The question of healthcare funding may give provincial governments cold feet about signing on to a national childcare program, says Bill Robson, CEO of the C.D. Howe Institute. The provinces have been at the forefront of the battle against COVID-19 but were already facing fiscal challenges and ballooning health care costs before the pandemic, he notes.

And Ottawa’s history of shrinking away from sharing the cost of healthcare may make premiers’ leery of taking Freeland up on her national childcare offer, Robson says.

“We have seen this movie before. It happened in the 1970s and the 1980s when the feds got the provinces into new programs in health care, particularly, and welfare. And then in the long run, the federal money cut back and the provinces got left holding the bag,” he says.

But Yalnizyan says the childcare arrangement Ottawa is seeking with the provinces and territories is fundamentally different. While the federal budget mentions federal and provincial governments eventually sharing child care costs on a 50-50 basis, that doesn’t imply provincial and territorial governments having to cough up more cash, she adds.
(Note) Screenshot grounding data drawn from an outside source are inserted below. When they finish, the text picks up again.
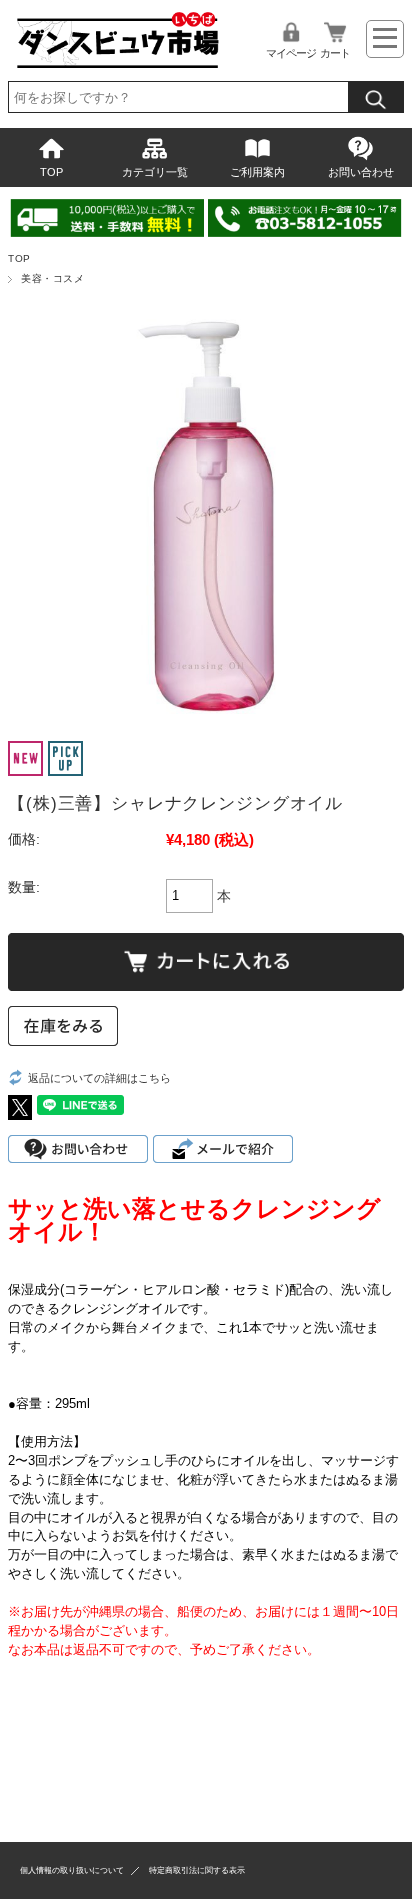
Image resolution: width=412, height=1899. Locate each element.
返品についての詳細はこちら (99, 1078)
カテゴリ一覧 (155, 172)
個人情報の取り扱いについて (72, 1870)
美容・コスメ (52, 278)
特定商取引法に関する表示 (197, 1870)
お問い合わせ (361, 172)
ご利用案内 (257, 172)
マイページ (291, 53)
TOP (51, 172)
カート (335, 53)
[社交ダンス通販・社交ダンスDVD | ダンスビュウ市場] (116, 65)
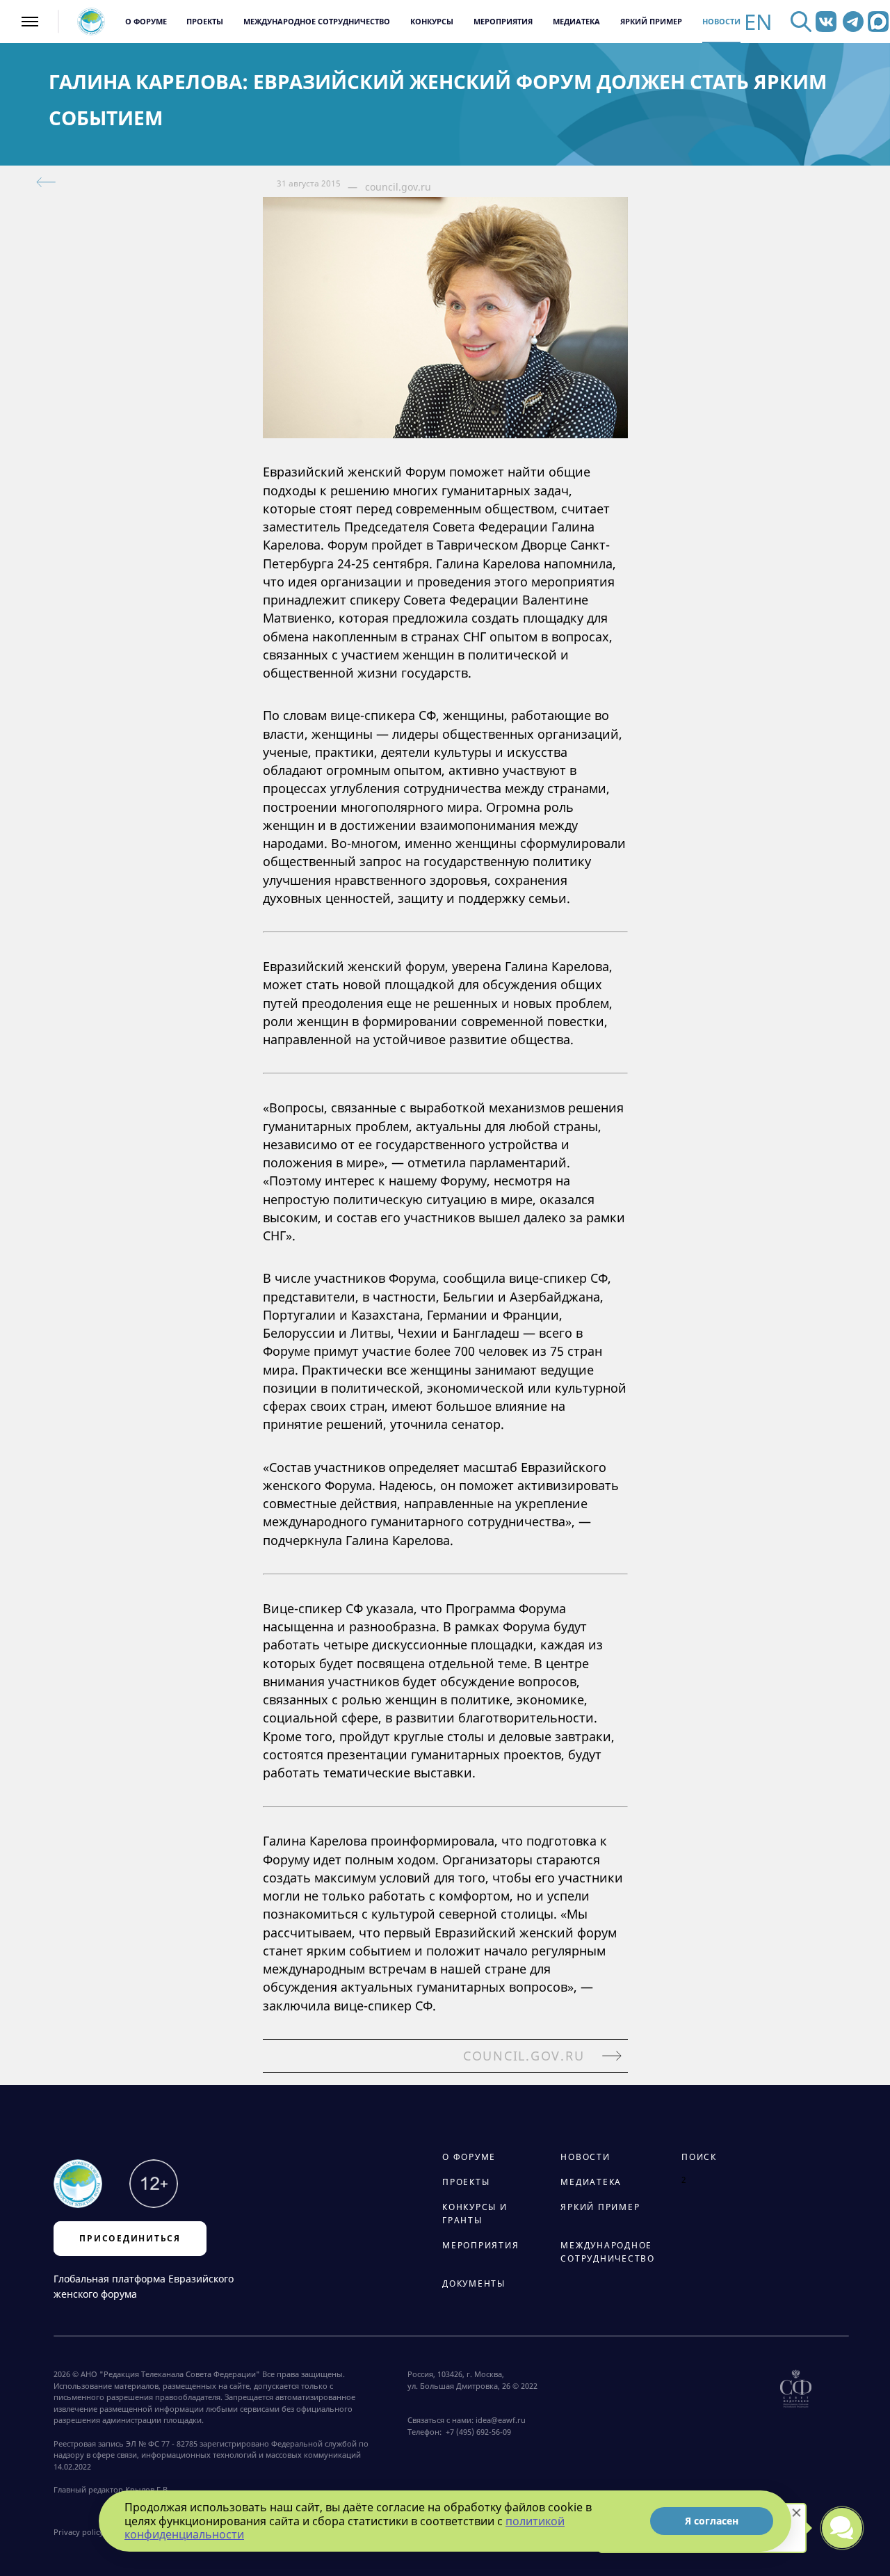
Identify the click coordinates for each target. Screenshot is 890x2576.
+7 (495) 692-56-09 (476, 2432)
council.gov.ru (398, 187)
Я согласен (711, 2520)
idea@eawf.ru (501, 2420)
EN (758, 22)
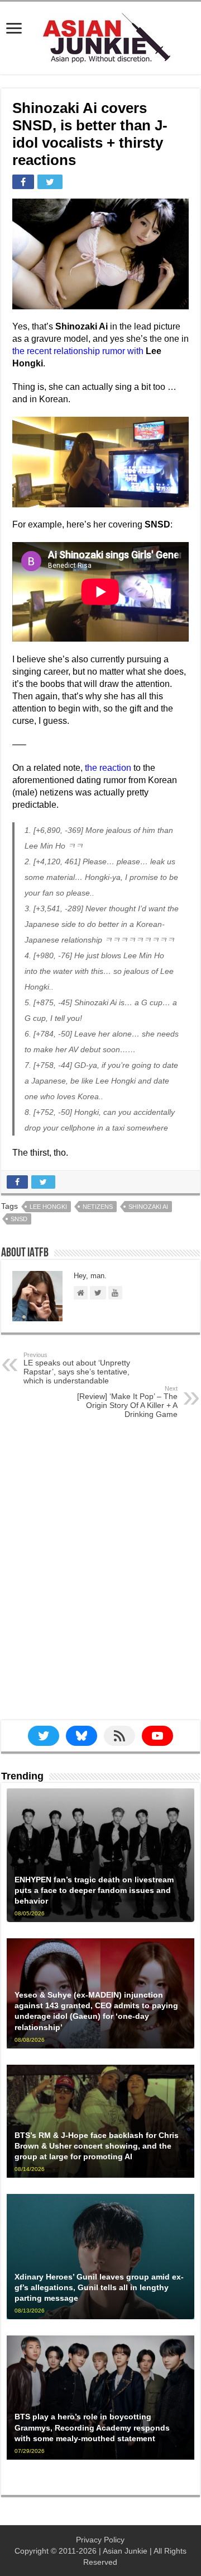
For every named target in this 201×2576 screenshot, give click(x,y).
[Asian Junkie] (100, 35)
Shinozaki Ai (148, 1206)
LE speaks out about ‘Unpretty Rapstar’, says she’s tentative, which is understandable (76, 1368)
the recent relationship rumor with (77, 351)
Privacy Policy (100, 2539)
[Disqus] (100, 1578)
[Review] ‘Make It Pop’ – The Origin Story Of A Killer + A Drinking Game (127, 1402)
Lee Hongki (48, 1206)
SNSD (19, 1219)
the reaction (108, 768)
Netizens (98, 1206)
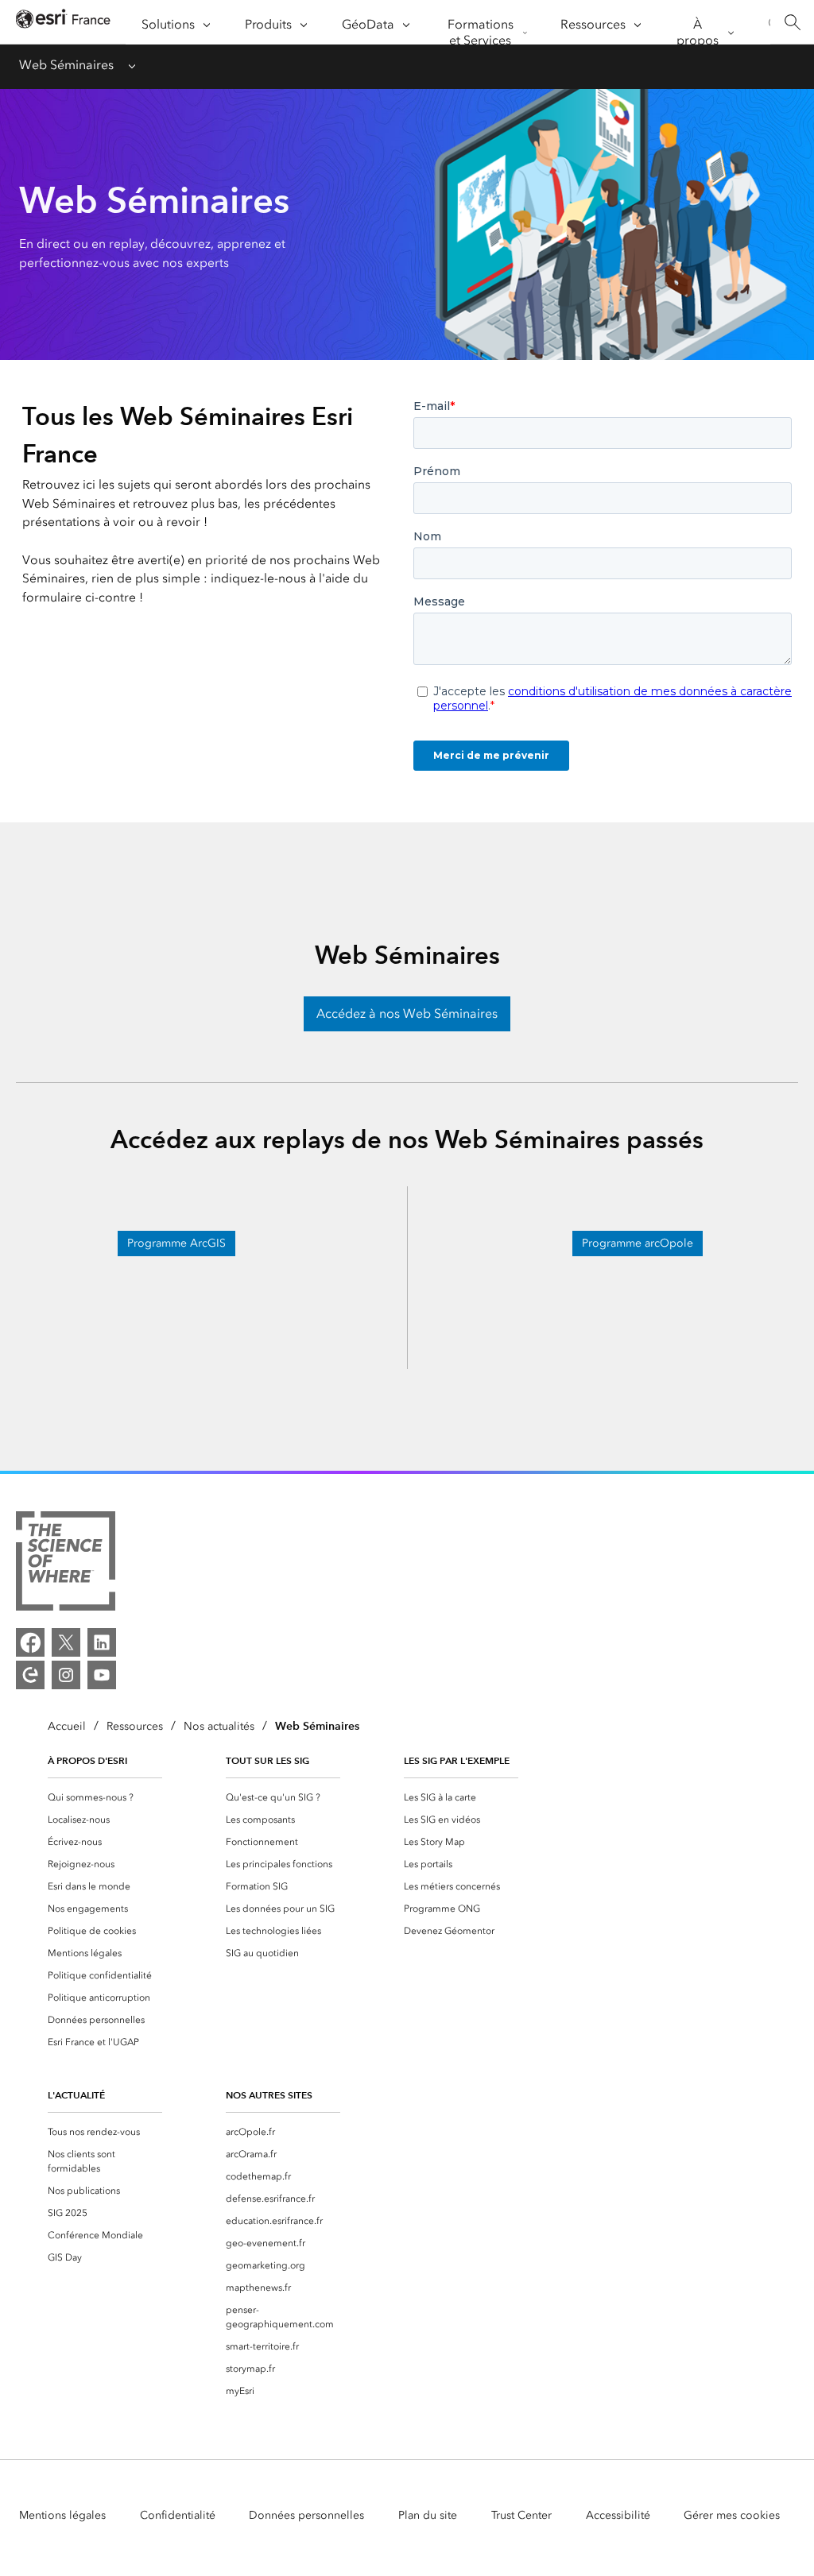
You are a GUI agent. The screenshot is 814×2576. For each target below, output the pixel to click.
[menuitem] (105, 1797)
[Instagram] (66, 1675)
The provinces already shoulder the lion’s share of public funding for childcare, with the federal government account for just 12 per cent of it on average, according to Yalnizyan. Getting to a 50-50 cost split simply means Ottawa would have to significantly ramp up its share of the financial support, she adds.

A childcare Plan B

How quickly families across Canada will see a difference in childcare costs will likely depend on where they live and how willing to negotiate their provincial and territorial governments are, Yalnizyan says.

And that’s why Ottawa should have a Plan B for childcare in its back pocket to help parents during the recovery if the negotiations take too long, she adds.

“We can’t be starting another school year and telling mothers again (they’re in for) another year of this … because we just weren’t ready because we were hoping to negotiate with the provinces,” she says.

Working mothers contribute 40 per cent of household incomes on average, according to Yalnizyan.

Over the past year, 12 times as many mothers as fathers have left their jobs to care for young children in the pandemic, with lower-earning moms disproportionately affected by job losses, according to a recent RBC analysis.

If many of those female parents can’t go back to work due to lack of childcare options, “you’ve got … a drag on (the) rebound,” Yalnizyan says. “You’ve got a drag on growth.”